Dave : Okay, SSIS will not be a wise idea then. Maybe Azure Data Factory or Azure Logic Apps then?
PM : Erm one tiny problem. We do not have money to have either and management wants this done tomorrow.
Dave gets up bashes his head against the wall.

Except for the extremities, above is a classic example for a data migration/integration project. Even if you take the complexity and technology out of the equation you still need to answer questions like How often do you keep the data updated? What happens if an update sequence fails? It all boils down to the fact that maintaining one source of truth is far better than maintaining multiple sources. If you want to consider a single source of truth as a rule of thumb for your project, then all you have to answer is how do you present the data with possibly limited customization.

Virtual Entities answer the above question with relative ease. My definition of a Virtual Entity is as follows:
A Virtual Entity is a process by which Dynamics 365 can present data located in a third-party data store to the Dynamics’ application users. This means with a Virtual Entity the data remains in its original location but gets a 'view' inside Dynamics 365. Since the data is not getting copied over there is no need to run expensive integration that synchronizes data. With certain limitations the data is query-able through advanced find, through SDK calls and meta data calls. However, the data remains in a read only state while using virtual entity through Dynamics 365. 


There are three major components of Virtual Entities.

Data Source

From a high-level point of view data source denotes the source of data. However, for Dynamics 365 a Data Source is basically the information about the source of the data. Such information might include, for OData service, the base url, query string, api header. For a custom provider it may include the column set, connection string etc. Interestingly you cannot create a data source from within a solution. You can only add an existing data source. A Data Source can be created by going to Settings > Administration > Virtual Entity Data Sources. Once the Data Source is created in can be added to a solution and exported to different instances.

Data Provider

This is defined as the component the connects to a Data Source, fetches the data, transforms the data and supplies it to Dynamics. By default, Dynamics 365 ships with ODataProvider. There is a Cosmos Data Provider that is available on the Microsoft App Source which I have not tested. Developers can also create custom Data Providers of their own. Regardless of the provider, the data that gets presented to the Dynamics needs to have a key field and key needs to have a globally unique Id. If you are working on a non OData API and need to give a user access to any data using a Virtual Entity, an option can be to use Custom Data Provider as a transformation layer and add a Guid column on each row.

Virtual Entity

A Virtual entity is the record type that has the same columns as those that come from the Data Provider. A Dynamics user can flag an Entity to be a Virtxual Entity when they are creating an Entity in customization.
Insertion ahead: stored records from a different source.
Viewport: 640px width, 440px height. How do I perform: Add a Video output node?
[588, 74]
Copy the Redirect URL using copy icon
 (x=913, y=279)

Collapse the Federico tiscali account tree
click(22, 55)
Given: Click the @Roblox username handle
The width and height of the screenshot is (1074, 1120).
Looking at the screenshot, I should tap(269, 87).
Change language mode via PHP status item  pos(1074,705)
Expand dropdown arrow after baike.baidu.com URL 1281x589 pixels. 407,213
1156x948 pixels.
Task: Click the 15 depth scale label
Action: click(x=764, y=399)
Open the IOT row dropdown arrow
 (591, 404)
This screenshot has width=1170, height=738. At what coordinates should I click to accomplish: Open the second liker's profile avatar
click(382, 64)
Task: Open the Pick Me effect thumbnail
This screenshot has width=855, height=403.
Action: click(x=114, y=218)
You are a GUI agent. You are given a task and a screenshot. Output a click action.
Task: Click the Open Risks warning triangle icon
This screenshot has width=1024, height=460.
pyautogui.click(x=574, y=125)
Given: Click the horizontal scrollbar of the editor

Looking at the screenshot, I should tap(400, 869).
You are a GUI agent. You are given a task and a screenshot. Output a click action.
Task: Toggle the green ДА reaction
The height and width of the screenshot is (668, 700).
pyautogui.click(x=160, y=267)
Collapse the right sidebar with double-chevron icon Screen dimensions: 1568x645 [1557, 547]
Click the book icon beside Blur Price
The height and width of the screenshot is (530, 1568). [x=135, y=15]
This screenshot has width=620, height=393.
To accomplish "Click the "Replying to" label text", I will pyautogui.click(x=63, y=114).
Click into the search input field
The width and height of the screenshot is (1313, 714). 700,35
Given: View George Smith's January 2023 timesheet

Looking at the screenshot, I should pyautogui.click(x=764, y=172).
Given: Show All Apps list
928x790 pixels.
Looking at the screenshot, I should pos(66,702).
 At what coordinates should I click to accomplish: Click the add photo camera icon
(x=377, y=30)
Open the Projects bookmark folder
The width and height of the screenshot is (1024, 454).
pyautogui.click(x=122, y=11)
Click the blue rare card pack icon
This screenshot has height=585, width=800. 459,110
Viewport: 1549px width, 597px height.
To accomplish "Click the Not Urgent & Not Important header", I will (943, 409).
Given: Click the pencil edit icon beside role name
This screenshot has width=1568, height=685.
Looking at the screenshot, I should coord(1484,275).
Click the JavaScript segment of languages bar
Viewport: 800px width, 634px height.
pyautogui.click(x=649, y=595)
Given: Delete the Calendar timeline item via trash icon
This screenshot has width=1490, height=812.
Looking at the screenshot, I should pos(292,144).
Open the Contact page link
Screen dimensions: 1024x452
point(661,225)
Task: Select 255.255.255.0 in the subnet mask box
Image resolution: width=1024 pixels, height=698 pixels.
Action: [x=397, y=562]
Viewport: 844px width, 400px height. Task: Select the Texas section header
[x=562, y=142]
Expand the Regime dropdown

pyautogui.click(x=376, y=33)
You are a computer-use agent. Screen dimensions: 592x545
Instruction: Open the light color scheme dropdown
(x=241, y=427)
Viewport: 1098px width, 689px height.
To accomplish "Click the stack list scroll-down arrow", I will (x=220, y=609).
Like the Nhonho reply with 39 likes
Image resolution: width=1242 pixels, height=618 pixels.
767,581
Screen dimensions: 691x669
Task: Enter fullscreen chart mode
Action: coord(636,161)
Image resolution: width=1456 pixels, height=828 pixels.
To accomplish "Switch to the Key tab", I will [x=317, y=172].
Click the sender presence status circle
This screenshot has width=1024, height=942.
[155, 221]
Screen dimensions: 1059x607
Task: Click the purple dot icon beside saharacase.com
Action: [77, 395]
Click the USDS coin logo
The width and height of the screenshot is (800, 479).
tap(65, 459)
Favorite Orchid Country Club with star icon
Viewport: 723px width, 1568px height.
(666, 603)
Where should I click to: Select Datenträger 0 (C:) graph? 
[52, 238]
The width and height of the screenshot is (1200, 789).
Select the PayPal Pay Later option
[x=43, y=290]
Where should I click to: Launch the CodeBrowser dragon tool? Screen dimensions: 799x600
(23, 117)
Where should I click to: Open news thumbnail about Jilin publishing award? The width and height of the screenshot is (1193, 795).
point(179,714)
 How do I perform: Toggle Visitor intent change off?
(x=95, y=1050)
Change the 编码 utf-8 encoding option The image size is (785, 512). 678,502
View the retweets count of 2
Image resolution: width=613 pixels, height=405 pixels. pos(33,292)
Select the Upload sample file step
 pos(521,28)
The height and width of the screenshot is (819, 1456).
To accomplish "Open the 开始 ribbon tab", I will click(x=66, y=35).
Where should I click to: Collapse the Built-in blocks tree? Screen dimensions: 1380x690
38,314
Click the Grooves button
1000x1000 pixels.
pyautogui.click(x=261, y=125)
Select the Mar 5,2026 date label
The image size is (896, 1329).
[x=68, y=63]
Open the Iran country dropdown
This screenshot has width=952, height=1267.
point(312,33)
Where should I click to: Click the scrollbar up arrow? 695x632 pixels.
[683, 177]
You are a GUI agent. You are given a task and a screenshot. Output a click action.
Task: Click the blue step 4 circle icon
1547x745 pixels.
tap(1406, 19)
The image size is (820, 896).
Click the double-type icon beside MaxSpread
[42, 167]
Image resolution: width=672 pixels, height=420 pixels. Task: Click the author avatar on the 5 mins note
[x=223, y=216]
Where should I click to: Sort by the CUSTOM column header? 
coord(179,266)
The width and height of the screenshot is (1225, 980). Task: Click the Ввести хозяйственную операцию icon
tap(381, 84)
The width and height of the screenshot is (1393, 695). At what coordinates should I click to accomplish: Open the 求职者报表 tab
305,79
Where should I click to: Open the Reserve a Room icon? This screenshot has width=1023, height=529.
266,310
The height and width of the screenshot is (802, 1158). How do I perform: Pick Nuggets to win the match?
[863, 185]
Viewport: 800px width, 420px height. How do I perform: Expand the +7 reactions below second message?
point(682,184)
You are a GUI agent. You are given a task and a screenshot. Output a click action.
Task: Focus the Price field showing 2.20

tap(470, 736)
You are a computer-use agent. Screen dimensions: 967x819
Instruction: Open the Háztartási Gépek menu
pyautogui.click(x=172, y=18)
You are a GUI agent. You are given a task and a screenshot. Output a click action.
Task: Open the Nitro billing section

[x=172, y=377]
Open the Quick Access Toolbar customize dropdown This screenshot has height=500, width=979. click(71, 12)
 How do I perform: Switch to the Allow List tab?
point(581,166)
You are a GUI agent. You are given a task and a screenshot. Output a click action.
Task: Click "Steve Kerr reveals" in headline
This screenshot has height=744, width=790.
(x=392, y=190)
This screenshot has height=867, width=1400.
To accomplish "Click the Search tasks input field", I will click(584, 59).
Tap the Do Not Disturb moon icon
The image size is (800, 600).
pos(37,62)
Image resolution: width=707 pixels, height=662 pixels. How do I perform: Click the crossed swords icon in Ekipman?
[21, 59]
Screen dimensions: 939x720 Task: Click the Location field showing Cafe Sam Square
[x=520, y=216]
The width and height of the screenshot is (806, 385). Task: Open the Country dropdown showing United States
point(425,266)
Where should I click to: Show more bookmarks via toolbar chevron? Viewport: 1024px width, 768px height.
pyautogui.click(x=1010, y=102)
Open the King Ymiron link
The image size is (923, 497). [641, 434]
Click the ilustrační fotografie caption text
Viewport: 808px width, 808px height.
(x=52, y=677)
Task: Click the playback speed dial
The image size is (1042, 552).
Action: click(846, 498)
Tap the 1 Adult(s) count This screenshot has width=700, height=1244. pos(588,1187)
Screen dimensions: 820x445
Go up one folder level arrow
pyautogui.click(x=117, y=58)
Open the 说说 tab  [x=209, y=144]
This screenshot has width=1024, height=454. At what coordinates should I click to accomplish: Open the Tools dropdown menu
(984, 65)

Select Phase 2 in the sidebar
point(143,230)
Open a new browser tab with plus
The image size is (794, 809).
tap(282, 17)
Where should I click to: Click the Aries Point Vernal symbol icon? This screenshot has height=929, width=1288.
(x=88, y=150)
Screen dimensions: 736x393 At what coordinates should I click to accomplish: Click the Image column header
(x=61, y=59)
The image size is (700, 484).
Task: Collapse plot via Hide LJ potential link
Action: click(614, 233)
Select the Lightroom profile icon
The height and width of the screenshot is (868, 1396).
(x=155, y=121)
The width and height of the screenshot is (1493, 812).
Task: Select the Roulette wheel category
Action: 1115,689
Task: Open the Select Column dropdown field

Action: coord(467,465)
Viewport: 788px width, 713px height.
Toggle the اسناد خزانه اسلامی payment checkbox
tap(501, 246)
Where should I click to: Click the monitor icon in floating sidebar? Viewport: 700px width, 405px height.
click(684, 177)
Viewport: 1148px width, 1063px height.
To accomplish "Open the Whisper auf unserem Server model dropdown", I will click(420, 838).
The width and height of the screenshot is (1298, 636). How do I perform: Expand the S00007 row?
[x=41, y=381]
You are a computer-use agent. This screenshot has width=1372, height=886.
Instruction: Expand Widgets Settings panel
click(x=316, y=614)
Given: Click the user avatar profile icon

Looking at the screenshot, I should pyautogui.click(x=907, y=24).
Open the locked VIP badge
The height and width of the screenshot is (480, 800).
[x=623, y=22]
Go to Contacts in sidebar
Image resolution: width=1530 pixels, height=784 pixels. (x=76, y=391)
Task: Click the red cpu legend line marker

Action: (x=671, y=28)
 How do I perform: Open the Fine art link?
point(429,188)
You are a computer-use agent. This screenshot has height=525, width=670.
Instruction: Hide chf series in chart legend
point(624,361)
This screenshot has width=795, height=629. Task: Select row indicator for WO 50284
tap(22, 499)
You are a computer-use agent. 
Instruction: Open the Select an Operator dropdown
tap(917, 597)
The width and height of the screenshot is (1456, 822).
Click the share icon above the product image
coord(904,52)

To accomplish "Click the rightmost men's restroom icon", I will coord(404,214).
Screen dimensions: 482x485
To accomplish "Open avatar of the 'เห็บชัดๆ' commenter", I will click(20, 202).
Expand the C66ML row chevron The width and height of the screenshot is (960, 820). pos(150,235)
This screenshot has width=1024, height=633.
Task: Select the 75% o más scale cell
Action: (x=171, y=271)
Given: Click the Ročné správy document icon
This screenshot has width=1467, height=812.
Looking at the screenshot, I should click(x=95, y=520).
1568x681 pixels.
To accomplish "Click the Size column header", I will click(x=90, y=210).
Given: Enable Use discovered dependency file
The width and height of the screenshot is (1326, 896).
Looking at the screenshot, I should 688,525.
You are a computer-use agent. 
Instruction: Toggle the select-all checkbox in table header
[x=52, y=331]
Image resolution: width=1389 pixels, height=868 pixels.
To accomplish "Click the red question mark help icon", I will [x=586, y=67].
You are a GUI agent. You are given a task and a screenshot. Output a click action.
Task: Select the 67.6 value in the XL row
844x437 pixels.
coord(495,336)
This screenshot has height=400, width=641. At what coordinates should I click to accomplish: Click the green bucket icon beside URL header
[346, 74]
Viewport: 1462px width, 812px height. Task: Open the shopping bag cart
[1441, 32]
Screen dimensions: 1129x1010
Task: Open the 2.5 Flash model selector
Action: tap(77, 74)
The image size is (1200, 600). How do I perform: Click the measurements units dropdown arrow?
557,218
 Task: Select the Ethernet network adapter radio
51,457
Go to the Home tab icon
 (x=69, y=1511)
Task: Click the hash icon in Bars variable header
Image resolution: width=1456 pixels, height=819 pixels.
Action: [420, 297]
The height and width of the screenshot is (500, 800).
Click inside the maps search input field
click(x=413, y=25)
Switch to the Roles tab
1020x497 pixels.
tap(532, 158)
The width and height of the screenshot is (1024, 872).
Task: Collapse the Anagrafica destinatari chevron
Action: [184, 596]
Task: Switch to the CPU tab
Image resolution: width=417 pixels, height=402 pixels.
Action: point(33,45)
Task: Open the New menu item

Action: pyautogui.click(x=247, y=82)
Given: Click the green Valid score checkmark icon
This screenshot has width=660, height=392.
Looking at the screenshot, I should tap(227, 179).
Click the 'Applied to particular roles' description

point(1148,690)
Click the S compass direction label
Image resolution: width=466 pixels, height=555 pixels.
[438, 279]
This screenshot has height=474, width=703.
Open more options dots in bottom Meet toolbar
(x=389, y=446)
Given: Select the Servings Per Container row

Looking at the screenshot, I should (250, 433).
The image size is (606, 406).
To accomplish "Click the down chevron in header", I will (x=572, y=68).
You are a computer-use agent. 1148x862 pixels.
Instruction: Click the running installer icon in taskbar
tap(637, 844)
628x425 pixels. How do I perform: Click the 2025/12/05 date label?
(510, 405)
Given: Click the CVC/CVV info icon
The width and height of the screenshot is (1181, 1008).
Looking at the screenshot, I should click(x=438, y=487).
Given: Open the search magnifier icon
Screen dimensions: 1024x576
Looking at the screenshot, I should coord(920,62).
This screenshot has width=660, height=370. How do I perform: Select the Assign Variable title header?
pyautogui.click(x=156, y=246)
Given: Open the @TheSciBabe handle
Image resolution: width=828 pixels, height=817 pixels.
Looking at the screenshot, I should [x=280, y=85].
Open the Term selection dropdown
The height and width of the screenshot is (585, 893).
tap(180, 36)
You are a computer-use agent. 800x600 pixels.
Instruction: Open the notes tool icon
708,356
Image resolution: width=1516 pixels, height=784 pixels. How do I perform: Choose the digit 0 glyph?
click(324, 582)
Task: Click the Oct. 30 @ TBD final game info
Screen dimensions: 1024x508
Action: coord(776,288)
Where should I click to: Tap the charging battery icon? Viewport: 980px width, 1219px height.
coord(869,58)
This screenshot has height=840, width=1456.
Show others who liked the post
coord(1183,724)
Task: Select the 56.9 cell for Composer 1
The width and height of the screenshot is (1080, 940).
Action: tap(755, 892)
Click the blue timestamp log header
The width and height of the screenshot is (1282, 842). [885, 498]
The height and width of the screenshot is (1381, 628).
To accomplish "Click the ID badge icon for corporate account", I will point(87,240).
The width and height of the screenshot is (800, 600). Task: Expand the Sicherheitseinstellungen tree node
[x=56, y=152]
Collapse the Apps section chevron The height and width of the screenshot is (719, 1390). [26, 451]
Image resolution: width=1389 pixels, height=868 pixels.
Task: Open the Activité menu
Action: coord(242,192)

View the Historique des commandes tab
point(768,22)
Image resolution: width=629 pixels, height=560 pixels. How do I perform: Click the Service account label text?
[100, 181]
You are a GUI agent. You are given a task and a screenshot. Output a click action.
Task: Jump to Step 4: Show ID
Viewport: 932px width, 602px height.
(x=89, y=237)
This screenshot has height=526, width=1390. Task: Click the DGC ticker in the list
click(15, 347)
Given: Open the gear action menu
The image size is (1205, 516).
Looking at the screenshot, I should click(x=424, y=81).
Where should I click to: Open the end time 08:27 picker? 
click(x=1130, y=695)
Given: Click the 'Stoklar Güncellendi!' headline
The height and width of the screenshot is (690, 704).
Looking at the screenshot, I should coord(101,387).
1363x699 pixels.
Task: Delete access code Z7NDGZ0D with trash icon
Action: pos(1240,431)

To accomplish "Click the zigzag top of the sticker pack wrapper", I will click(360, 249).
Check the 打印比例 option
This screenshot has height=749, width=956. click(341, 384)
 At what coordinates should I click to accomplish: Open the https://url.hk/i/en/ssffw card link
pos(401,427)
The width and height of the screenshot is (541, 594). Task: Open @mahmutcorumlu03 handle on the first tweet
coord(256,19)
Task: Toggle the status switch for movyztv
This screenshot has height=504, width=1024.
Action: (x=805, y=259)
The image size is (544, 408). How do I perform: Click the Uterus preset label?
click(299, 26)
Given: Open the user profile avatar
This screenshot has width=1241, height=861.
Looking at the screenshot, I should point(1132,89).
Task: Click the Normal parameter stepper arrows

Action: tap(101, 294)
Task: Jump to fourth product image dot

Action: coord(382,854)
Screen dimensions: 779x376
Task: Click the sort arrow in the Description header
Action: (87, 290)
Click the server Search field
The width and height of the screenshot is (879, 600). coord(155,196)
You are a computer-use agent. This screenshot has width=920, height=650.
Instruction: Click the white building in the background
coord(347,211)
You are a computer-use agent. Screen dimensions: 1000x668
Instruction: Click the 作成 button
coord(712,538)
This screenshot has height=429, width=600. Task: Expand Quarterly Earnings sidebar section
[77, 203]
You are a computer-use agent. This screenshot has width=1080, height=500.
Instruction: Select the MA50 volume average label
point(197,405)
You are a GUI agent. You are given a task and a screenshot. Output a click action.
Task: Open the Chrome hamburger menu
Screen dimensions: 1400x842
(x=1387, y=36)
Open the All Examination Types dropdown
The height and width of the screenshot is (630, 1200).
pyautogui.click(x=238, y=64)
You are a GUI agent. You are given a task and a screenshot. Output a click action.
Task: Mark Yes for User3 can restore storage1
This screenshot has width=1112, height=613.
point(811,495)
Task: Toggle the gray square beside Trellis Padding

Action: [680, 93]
For a Virtual Entity that depends on an out of the box OdataProvider by Microsoft, mapping for entity name, fields and data type are very strict. I am going to discuss custom data provider in following chapters. For custom data provider some of the rules does not apply. Refer to this document for more information know how on OOB odata provider.

One thing worth noting, while creating a custom data provider both data source and Virtual Entity are created with the Virtual Entity flag set to true.